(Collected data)
<<<<

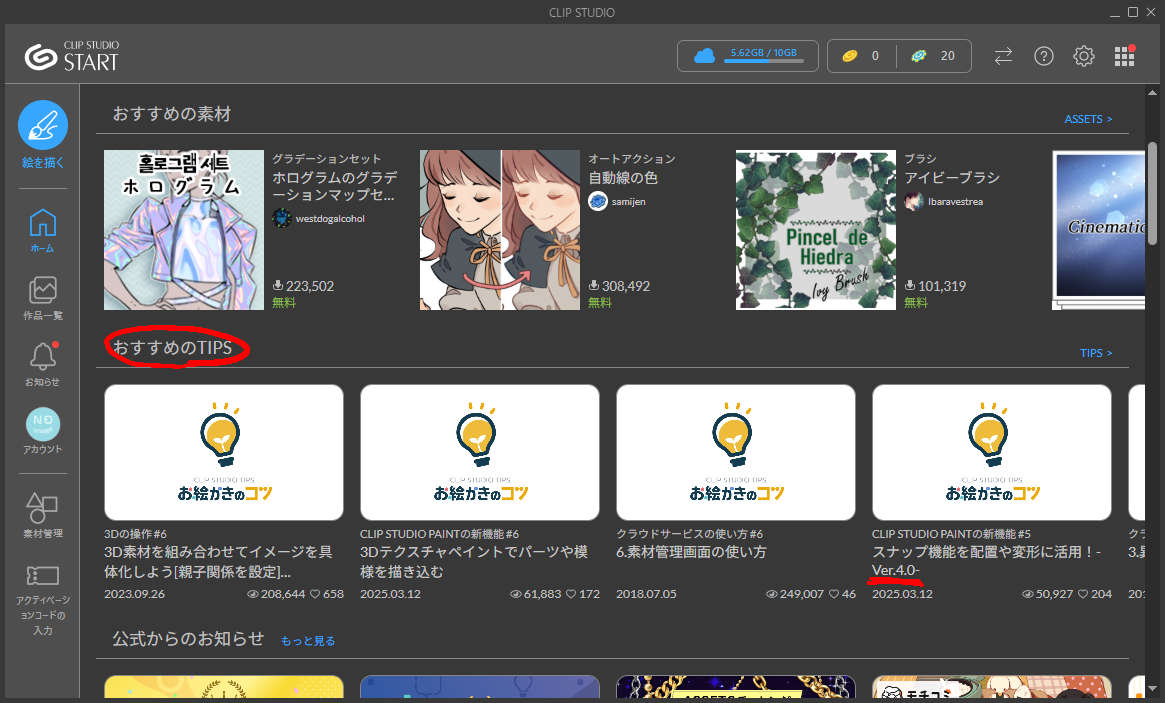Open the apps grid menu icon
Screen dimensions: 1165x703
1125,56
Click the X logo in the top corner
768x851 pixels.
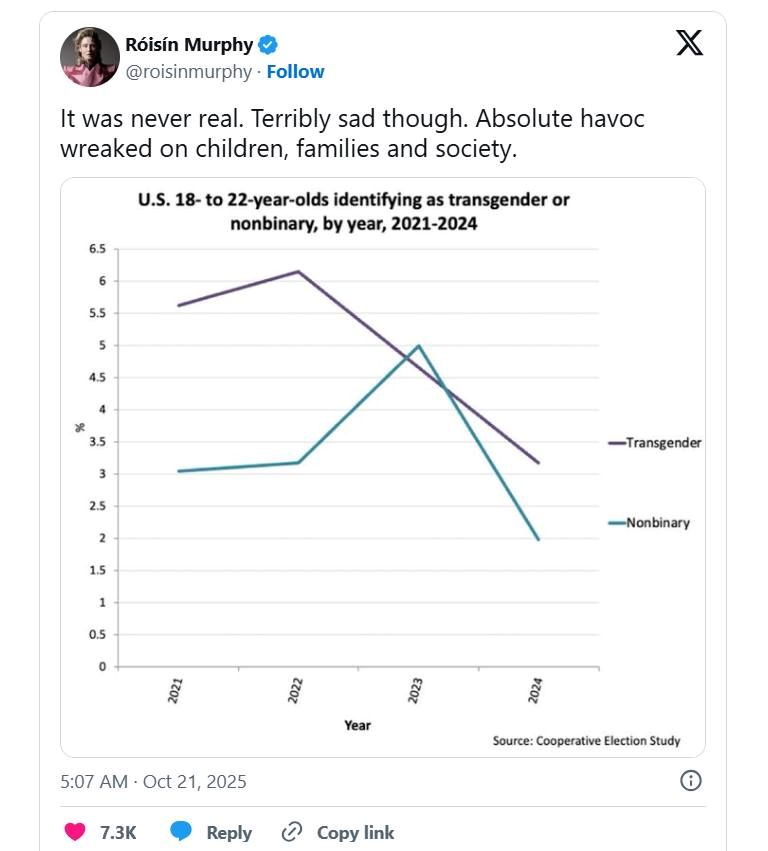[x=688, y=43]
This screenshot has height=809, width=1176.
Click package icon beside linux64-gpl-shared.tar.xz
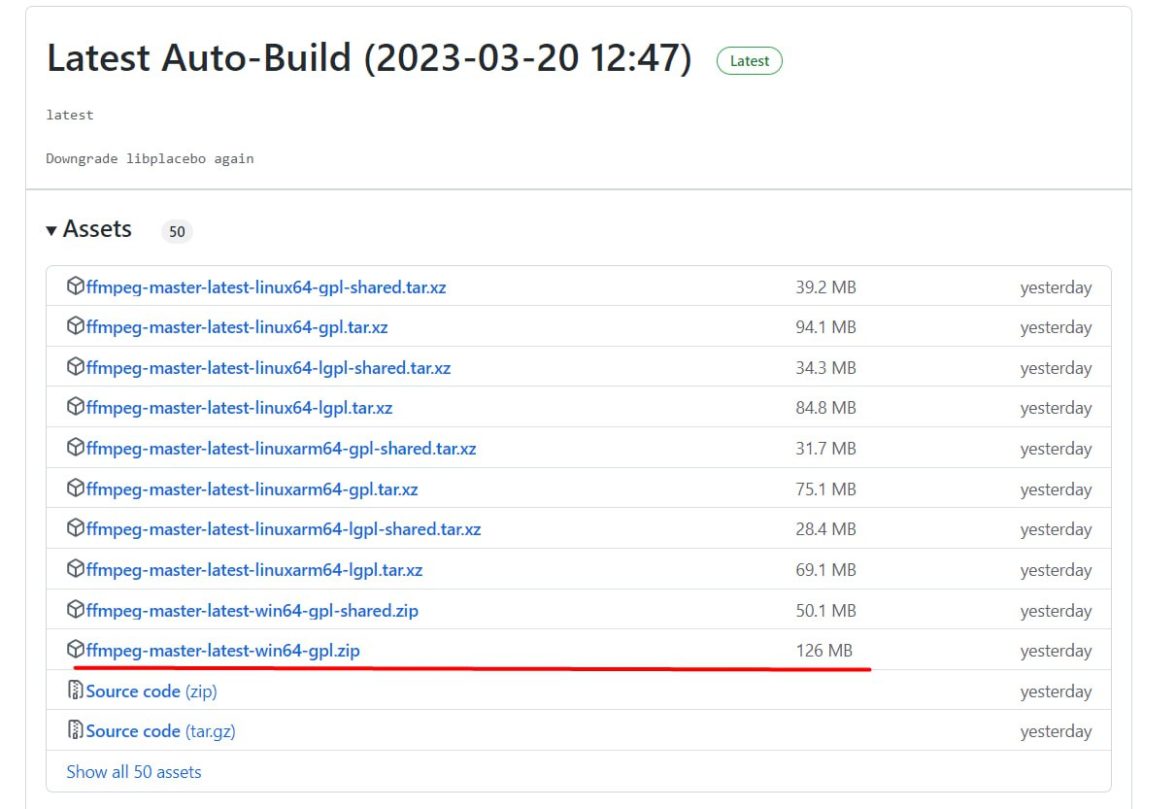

>>>>

Assignment: Copy nothing outside the span: please output the lines from the one with "Click the X logo in the top corner" through the end of the entries above, and skip the pictures.

Written response:
Click the X logo in the top corner
768x851 pixels.
[x=688, y=43]
This screenshot has height=809, width=1176.
Click package icon beside linux64-gpl-shared.tar.xz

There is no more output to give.